_Record set_:
____________
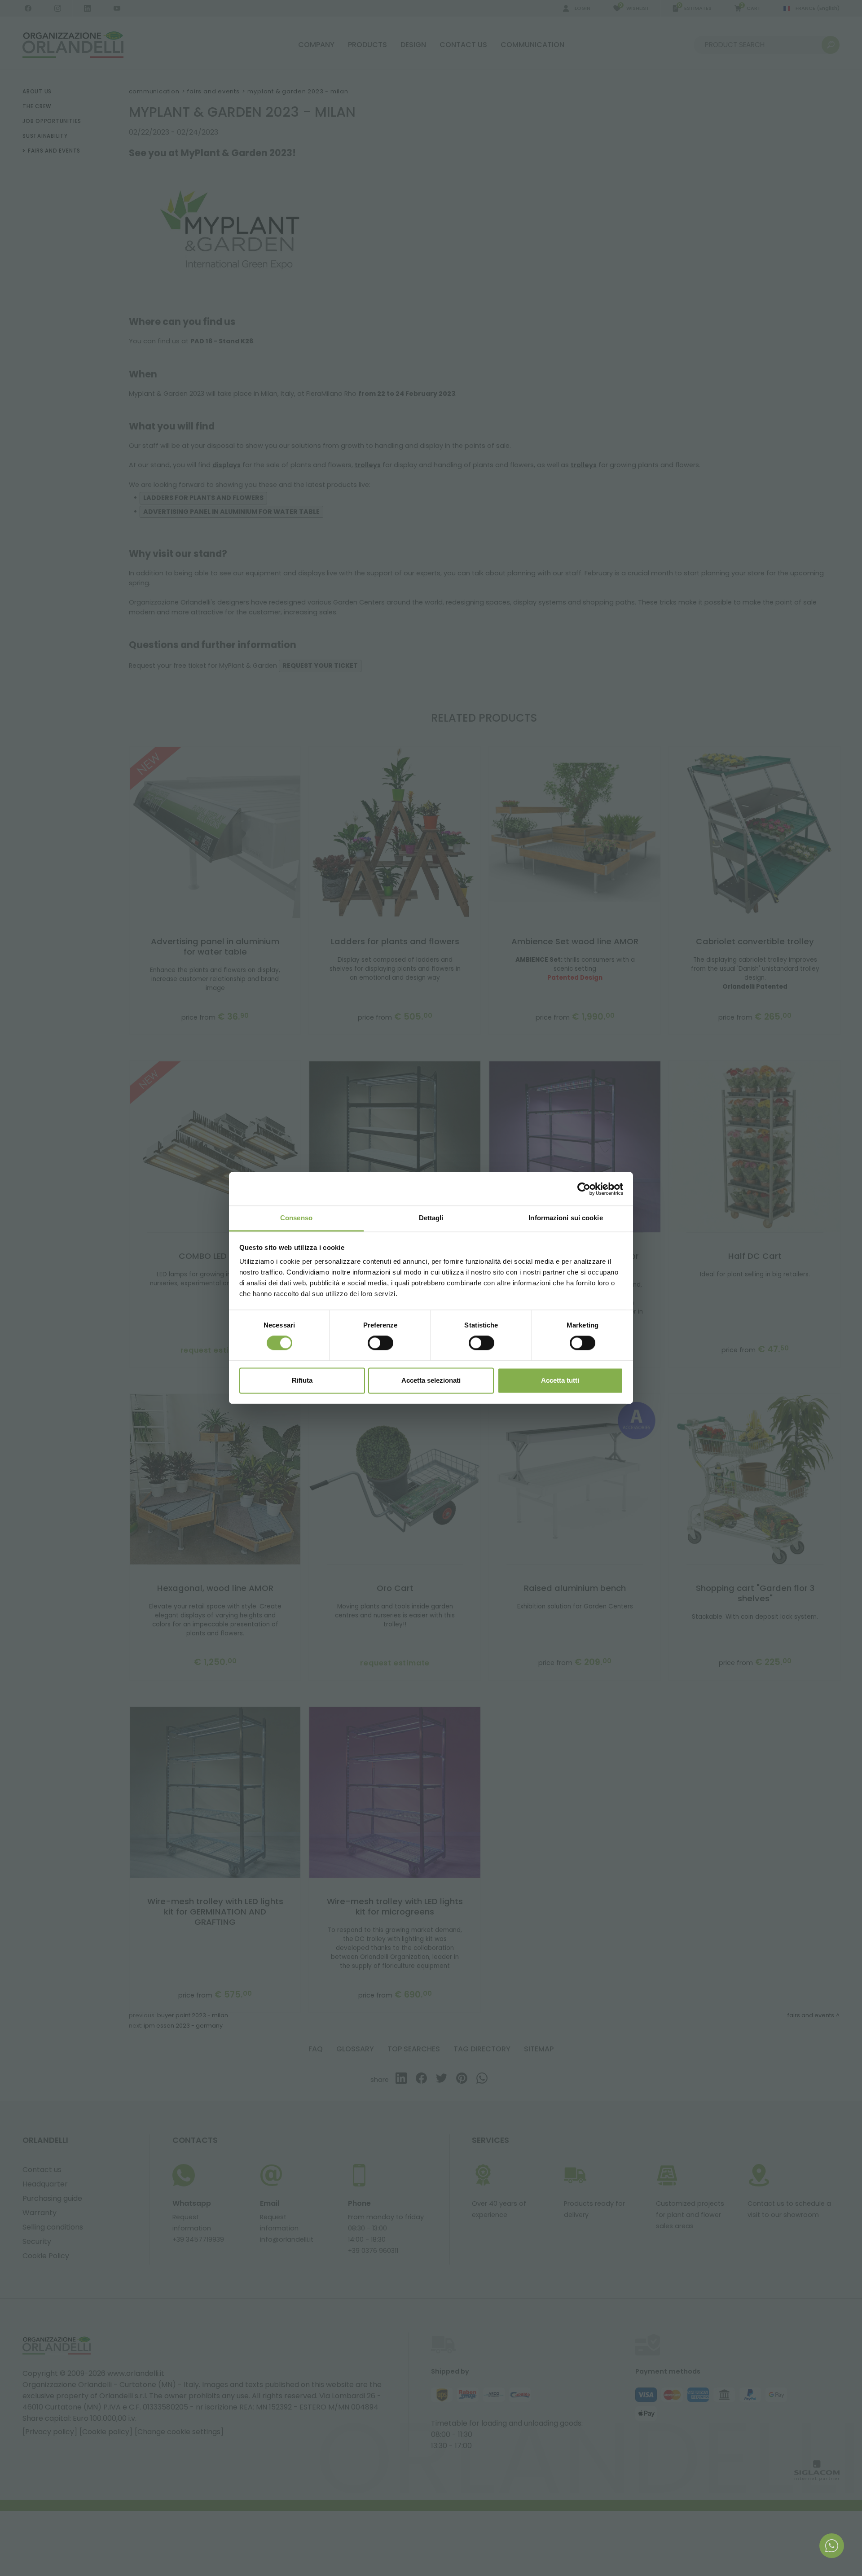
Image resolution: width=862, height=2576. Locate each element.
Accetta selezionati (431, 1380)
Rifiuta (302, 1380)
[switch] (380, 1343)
____________
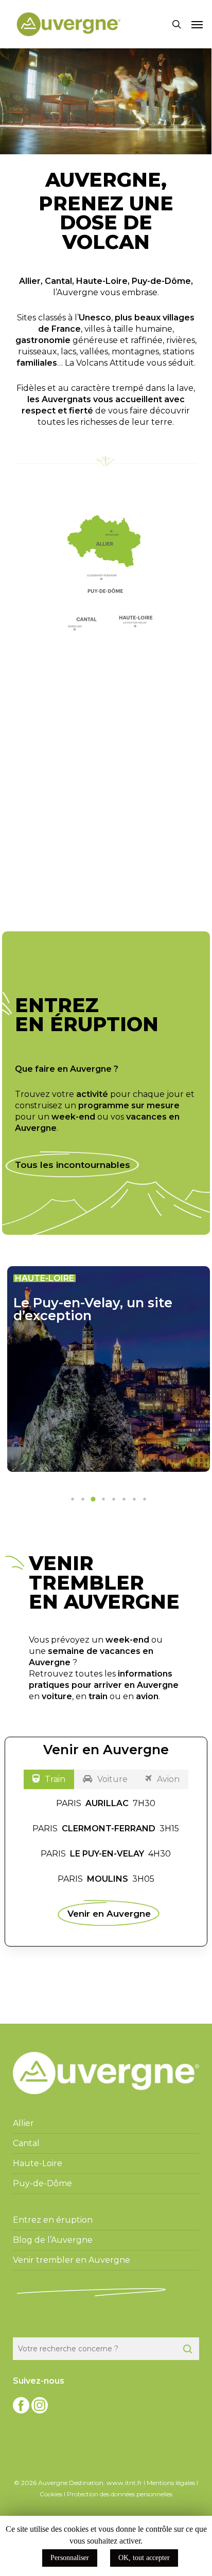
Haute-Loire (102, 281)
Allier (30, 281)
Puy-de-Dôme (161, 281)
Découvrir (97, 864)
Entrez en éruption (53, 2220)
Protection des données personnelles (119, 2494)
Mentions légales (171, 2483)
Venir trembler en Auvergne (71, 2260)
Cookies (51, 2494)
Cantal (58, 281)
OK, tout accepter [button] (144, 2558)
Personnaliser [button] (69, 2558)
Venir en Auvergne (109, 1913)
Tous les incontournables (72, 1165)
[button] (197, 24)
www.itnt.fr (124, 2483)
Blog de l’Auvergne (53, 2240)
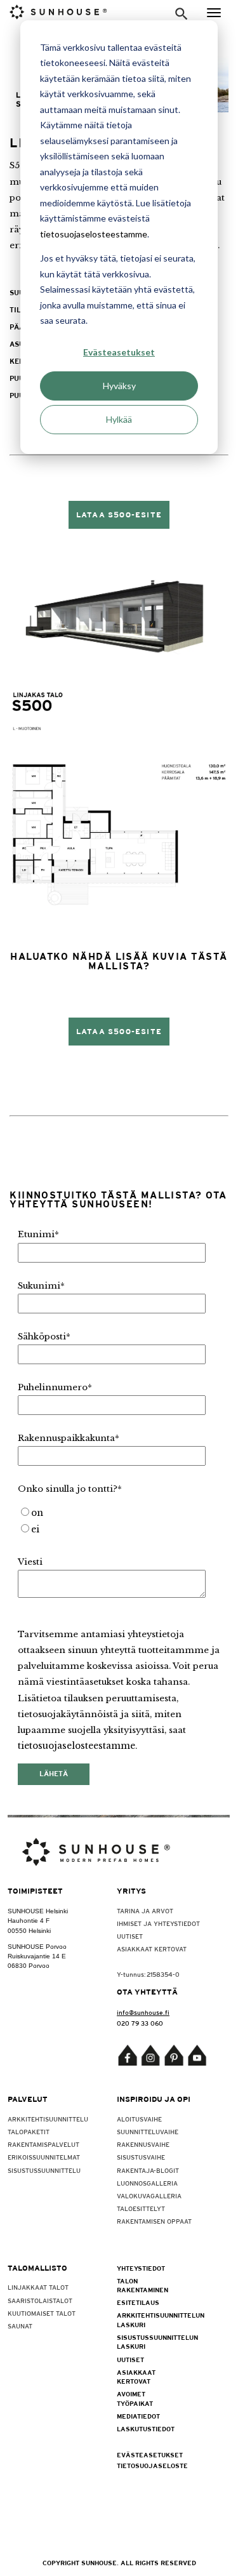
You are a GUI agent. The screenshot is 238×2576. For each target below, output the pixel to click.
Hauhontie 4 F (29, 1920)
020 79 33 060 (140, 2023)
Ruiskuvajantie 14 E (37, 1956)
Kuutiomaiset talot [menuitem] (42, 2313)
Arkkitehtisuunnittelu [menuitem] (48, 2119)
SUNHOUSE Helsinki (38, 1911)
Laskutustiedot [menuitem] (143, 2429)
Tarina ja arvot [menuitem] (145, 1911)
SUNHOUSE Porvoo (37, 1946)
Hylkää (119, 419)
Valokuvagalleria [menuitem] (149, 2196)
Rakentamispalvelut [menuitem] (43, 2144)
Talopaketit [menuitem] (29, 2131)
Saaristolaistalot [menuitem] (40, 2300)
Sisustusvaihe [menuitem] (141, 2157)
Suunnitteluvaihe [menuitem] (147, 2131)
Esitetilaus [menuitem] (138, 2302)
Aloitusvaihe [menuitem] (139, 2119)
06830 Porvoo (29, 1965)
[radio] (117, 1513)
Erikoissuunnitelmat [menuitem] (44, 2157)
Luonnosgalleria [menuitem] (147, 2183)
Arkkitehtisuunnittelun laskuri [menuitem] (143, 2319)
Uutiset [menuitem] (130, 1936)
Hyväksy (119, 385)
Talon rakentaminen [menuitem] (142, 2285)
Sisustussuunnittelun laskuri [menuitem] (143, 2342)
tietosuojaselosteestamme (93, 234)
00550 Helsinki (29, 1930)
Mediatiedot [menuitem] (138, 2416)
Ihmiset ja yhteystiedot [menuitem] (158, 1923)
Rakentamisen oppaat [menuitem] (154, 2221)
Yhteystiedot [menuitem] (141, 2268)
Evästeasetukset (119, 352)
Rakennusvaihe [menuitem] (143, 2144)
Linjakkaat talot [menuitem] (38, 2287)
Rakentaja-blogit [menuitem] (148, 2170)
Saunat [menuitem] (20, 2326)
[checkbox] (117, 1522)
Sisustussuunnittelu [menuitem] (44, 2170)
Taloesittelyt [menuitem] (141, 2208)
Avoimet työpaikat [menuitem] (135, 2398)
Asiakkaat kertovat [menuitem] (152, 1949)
____________
_Problem statement_: When you reach the line holding "Hylkää (119, 419)" in the records above, begin reproducing exactly, stop after the line holding "Sisustussuunnittelun laskuri [menuitem]", and output nothing else.

_Solution_:
Hylkää (119, 419)
Valokuvagalleria [menuitem] (149, 2196)
Rakentamispalvelut [menuitem] (43, 2144)
Talopaketit [menuitem] (29, 2131)
Saaristolaistalot [menuitem] (40, 2300)
Sisustusvaihe [menuitem] (141, 2157)
Suunnitteluvaihe [menuitem] (147, 2131)
Esitetilaus [menuitem] (138, 2302)
Aloitusvaihe [menuitem] (139, 2119)
06830 Porvoo (29, 1965)
[radio] (117, 1513)
Erikoissuunnitelmat [menuitem] (44, 2157)
Luonnosgalleria [menuitem] (147, 2183)
Arkkitehtisuunnittelun laskuri [menuitem] (143, 2319)
Uutiset [menuitem] (130, 1936)
Hyväksy (119, 385)
Talon rakentaminen [menuitem] (142, 2285)
Sisustussuunnittelun laskuri [menuitem] (143, 2342)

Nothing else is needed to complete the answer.